Segment Open

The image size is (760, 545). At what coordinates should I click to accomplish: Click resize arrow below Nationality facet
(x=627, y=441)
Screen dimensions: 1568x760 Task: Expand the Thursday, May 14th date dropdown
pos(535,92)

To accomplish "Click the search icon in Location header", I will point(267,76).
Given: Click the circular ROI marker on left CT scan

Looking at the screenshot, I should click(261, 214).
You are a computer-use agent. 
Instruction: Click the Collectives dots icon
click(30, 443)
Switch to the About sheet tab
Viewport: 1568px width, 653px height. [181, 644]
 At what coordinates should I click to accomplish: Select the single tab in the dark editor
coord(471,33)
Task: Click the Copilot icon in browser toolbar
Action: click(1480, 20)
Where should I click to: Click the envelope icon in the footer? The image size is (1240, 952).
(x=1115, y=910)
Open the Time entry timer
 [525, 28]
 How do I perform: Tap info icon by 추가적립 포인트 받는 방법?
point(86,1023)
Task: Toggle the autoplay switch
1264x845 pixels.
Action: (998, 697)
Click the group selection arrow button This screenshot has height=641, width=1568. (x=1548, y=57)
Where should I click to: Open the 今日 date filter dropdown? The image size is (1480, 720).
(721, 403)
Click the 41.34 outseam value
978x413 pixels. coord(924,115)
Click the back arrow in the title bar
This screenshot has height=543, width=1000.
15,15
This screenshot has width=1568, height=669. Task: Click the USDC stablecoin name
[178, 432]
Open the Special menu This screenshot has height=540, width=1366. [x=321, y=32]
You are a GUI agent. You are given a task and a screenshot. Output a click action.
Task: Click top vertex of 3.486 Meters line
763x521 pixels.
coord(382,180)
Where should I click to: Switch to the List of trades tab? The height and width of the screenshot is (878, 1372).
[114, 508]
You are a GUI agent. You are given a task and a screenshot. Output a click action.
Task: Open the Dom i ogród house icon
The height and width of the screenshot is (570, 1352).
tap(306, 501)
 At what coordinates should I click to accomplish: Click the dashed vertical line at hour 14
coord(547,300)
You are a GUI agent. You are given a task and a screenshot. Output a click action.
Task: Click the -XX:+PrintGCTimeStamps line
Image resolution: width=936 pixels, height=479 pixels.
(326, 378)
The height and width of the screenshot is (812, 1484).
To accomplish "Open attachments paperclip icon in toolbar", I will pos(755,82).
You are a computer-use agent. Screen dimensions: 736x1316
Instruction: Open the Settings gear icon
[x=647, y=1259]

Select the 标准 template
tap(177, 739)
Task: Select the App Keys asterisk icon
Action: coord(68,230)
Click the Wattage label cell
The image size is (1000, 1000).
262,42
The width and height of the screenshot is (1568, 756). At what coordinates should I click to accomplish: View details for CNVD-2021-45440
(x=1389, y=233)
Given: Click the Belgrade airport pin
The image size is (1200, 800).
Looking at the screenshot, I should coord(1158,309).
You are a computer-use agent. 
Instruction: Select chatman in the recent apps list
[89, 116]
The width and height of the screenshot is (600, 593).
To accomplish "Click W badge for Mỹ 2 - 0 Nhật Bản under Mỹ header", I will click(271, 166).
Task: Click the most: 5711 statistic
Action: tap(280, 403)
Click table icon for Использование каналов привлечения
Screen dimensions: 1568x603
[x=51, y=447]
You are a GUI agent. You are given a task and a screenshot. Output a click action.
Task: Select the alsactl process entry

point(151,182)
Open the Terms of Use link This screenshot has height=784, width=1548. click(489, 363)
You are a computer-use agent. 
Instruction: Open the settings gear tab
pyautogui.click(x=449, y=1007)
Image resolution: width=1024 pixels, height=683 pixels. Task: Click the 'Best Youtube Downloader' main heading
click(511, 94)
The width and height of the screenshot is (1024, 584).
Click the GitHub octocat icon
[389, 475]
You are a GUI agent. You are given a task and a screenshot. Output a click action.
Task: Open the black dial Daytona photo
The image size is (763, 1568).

Segment Closed

* **Task description**
The task calls for all the records above to be repeated exactly.

* **Answer to the problem**
The image size is (760, 545). At what coordinates should I click to accomplish: Click resize arrow below Nationality facet
(x=627, y=441)
Screen dimensions: 1568x760 Task: Expand the Thursday, May 14th date dropdown
pos(535,92)

To accomplish "Click the search icon in Location header", I will point(267,76).
Given: Click the circular ROI marker on left CT scan

Looking at the screenshot, I should click(261, 214).
You are a computer-use agent. 
Instruction: Click the Collectives dots icon
click(30, 443)
Switch to the About sheet tab
Viewport: 1568px width, 653px height. [181, 644]
 At what coordinates should I click to accomplish: Select the single tab in the dark editor
coord(471,33)
Task: Click the Copilot icon in browser toolbar
Action: click(1480, 20)
Where should I click to: Click the envelope icon in the footer? The image size is (1240, 952).
(x=1115, y=910)
Open the Time entry timer
 [525, 28]
 How do I perform: Tap info icon by 추가적립 포인트 받는 방법?
point(86,1023)
Task: Toggle the autoplay switch
1264x845 pixels.
Action: (998, 697)
Click the group selection arrow button This screenshot has height=641, width=1568. (x=1548, y=57)
Where should I click to: Open the 今日 date filter dropdown? The image size is (1480, 720).
(721, 403)
Click the 41.34 outseam value
978x413 pixels. coord(924,115)
Click the back arrow in the title bar
This screenshot has height=543, width=1000.
15,15
This screenshot has width=1568, height=669. Task: Click the USDC stablecoin name
[178, 432]
Open the Special menu This screenshot has height=540, width=1366. [x=321, y=32]
You are a GUI agent. You are given a task and a screenshot. Output a click action.
Task: Click top vertex of 3.486 Meters line
763x521 pixels.
coord(382,180)
Where should I click to: Switch to the List of trades tab? The height and width of the screenshot is (878, 1372).
[114, 508]
You are a GUI agent. You are given a task and a screenshot. Output a click action.
Task: Open the Dom i ogród house icon
The height and width of the screenshot is (570, 1352).
tap(306, 501)
 At what coordinates should I click to accomplish: Click the dashed vertical line at hour 14
coord(547,300)
You are a GUI agent. You are given a task and a screenshot. Output a click action.
Task: Click the -XX:+PrintGCTimeStamps line
Image resolution: width=936 pixels, height=479 pixels.
(326, 378)
The height and width of the screenshot is (812, 1484).
To accomplish "Open attachments paperclip icon in toolbar", I will pos(755,82).
You are a computer-use agent. Screen dimensions: 736x1316
Instruction: Open the Settings gear icon
[x=647, y=1259]

Select the 标准 template
tap(177, 739)
Task: Select the App Keys asterisk icon
Action: coord(68,230)
Click the Wattage label cell
The image size is (1000, 1000).
262,42
The width and height of the screenshot is (1568, 756). At what coordinates should I click to accomplish: View details for CNVD-2021-45440
(x=1389, y=233)
Given: Click the Belgrade airport pin
The image size is (1200, 800).
Looking at the screenshot, I should coord(1158,309).
You are a computer-use agent. 
Instruction: Select chatman in the recent apps list
[89, 116]
The width and height of the screenshot is (600, 593).
To accomplish "Click W badge for Mỹ 2 - 0 Nhật Bản under Mỹ header", I will click(271, 166).
Task: Click the most: 5711 statistic
Action: tap(280, 403)
Click table icon for Использование каналов привлечения
Screen dimensions: 1568x603
[x=51, y=447]
You are a GUI agent. You are given a task and a screenshot. Output a click action.
Task: Select the alsactl process entry

point(151,182)
Open the Terms of Use link This screenshot has height=784, width=1548. click(489, 363)
You are a computer-use agent. 
Instruction: Open the settings gear tab
pyautogui.click(x=449, y=1007)
Image resolution: width=1024 pixels, height=683 pixels. Task: Click the 'Best Youtube Downloader' main heading
click(511, 94)
The width and height of the screenshot is (1024, 584).
Click the GitHub octocat icon
[389, 475]
You are a GUI agent. You are given a task and a screenshot. Output a click action.
Task: Open the black dial Daytona photo
The image size is (763, 1568).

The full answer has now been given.